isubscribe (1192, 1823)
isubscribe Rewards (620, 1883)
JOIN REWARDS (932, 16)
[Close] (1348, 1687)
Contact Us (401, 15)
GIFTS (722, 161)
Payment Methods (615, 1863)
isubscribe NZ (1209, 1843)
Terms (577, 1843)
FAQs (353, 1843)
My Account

◆ Exercise prompt: The material above is to be transcribed in full, exactly as it appears.

◆ Output below:
isubscribe (1192, 1823)
isubscribe Rewards (620, 1883)
JOIN REWARDS (932, 16)
[Close] (1348, 1687)
Contact Us (401, 15)
GIFTS (722, 161)
Payment Methods (615, 1863)
isubscribe NZ (1209, 1843)
Terms (577, 1843)
FAQs (353, 1843)
My Account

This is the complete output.